DATA UNDER STUDY:
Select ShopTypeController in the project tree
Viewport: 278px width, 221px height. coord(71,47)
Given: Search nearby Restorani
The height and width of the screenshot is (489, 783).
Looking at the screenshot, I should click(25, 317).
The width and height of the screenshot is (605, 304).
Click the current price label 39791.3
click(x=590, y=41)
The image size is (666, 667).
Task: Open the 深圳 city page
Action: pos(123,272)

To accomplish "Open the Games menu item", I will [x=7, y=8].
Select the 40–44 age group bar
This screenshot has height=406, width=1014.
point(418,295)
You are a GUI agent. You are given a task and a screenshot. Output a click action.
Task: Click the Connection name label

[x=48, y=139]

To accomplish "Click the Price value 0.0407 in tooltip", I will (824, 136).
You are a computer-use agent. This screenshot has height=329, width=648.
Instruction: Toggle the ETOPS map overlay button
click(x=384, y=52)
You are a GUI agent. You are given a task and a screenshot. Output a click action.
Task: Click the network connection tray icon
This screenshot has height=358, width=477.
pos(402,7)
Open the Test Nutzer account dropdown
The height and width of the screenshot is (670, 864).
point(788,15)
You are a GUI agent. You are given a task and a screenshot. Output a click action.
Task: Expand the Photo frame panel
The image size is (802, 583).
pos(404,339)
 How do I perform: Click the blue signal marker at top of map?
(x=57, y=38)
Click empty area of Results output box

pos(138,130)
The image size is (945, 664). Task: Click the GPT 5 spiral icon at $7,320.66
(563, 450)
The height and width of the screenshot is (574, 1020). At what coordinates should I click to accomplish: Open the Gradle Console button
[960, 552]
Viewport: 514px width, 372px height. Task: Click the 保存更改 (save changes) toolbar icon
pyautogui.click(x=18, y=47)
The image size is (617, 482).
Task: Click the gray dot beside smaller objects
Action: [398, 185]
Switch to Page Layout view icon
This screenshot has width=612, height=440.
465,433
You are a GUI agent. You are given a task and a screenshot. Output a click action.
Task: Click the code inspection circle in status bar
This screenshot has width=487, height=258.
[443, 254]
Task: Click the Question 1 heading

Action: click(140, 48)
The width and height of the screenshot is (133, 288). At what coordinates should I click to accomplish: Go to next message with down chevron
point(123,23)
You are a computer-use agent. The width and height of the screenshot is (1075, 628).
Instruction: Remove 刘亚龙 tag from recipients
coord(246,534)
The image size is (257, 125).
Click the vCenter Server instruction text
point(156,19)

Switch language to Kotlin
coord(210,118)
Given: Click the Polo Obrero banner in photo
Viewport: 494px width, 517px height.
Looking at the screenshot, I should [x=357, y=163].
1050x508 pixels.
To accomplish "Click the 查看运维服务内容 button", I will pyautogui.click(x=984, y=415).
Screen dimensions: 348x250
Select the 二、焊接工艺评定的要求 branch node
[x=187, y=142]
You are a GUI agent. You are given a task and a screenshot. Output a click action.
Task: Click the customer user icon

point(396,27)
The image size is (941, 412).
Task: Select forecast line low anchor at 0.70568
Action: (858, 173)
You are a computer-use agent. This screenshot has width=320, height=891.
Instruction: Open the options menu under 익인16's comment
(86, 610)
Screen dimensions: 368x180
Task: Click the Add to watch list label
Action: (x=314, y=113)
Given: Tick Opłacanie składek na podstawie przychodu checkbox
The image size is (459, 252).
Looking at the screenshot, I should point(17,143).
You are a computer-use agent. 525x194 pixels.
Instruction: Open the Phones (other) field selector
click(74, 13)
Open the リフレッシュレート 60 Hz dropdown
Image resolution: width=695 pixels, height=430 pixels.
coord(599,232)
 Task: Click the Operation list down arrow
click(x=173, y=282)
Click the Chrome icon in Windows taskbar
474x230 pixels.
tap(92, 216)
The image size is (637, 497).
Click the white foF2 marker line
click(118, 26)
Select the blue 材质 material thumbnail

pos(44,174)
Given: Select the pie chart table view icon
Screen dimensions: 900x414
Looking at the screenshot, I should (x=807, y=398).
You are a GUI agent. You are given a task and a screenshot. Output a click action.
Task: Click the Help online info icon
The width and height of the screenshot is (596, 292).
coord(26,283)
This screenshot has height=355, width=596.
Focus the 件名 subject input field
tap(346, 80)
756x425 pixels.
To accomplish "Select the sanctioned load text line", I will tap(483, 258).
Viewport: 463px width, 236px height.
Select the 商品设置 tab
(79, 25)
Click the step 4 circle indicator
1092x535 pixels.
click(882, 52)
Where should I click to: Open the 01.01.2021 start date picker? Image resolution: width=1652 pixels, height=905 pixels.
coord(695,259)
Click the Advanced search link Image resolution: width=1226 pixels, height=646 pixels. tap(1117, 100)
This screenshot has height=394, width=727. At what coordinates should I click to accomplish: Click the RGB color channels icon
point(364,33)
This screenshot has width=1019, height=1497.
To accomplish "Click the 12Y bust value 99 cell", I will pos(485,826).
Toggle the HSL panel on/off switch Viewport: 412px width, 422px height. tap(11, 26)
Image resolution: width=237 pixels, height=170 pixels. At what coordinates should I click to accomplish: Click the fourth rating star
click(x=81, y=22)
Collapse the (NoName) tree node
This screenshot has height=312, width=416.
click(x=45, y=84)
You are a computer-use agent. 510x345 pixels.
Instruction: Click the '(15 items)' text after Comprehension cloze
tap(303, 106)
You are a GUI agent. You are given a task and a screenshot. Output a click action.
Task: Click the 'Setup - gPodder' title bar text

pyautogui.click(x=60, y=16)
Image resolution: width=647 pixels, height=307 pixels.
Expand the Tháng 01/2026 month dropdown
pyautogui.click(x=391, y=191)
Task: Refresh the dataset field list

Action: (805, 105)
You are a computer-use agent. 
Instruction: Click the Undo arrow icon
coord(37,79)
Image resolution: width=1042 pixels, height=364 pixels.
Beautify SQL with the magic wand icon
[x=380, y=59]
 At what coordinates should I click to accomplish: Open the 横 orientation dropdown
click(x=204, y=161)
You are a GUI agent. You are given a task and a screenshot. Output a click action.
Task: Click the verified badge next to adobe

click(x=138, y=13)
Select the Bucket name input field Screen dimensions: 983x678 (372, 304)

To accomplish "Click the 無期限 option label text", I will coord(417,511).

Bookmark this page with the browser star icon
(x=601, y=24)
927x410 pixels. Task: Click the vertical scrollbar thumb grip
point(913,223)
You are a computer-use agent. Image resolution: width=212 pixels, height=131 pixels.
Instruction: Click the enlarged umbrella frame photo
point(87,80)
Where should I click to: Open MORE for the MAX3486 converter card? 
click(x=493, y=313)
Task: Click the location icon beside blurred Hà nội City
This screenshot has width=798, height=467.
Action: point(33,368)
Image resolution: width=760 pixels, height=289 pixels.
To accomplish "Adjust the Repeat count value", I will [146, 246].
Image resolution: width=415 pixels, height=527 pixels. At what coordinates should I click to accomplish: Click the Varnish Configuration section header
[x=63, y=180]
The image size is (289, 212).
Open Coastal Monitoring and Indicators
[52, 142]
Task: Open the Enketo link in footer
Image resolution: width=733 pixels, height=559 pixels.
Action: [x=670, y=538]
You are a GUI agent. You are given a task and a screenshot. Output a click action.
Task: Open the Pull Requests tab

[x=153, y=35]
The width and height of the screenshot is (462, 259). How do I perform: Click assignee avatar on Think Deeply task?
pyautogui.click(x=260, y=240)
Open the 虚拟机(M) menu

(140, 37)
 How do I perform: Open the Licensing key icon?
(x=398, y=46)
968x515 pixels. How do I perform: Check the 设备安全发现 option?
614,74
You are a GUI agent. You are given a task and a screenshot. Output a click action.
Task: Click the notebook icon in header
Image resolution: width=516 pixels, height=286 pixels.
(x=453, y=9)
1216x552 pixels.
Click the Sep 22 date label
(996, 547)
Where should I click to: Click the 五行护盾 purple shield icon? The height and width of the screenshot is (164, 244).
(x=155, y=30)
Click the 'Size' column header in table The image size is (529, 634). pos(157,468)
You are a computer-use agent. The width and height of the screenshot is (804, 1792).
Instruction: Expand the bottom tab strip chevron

YOUR INSTRUCTIONS: What is needed is a verbatim copy of every line in the records above from the one containing "Task: Click the verified badge next to adobe" down to the one containing "The image size is (289, 212).", both included, and nothing more.

ANSWER SPACE:
Task: Click the verified badge next to adobe

click(x=138, y=13)
Select the Bucket name input field Screen dimensions: 983x678 (372, 304)

To accomplish "Click the 無期限 option label text", I will coord(417,511).

Bookmark this page with the browser star icon
(x=601, y=24)
927x410 pixels. Task: Click the vertical scrollbar thumb grip
point(913,223)
You are a computer-use agent. Image resolution: width=212 pixels, height=131 pixels.
Instruction: Click the enlarged umbrella frame photo
point(87,80)
Where should I click to: Open MORE for the MAX3486 converter card? 
click(x=493, y=313)
Task: Click the location icon beside blurred Hà nội City
This screenshot has width=798, height=467.
Action: point(33,368)
Image resolution: width=760 pixels, height=289 pixels.
To accomplish "Adjust the Repeat count value", I will [146, 246].
Image resolution: width=415 pixels, height=527 pixels. At what coordinates should I click to accomplish: Click the Varnish Configuration section header
[x=63, y=180]
The image size is (289, 212).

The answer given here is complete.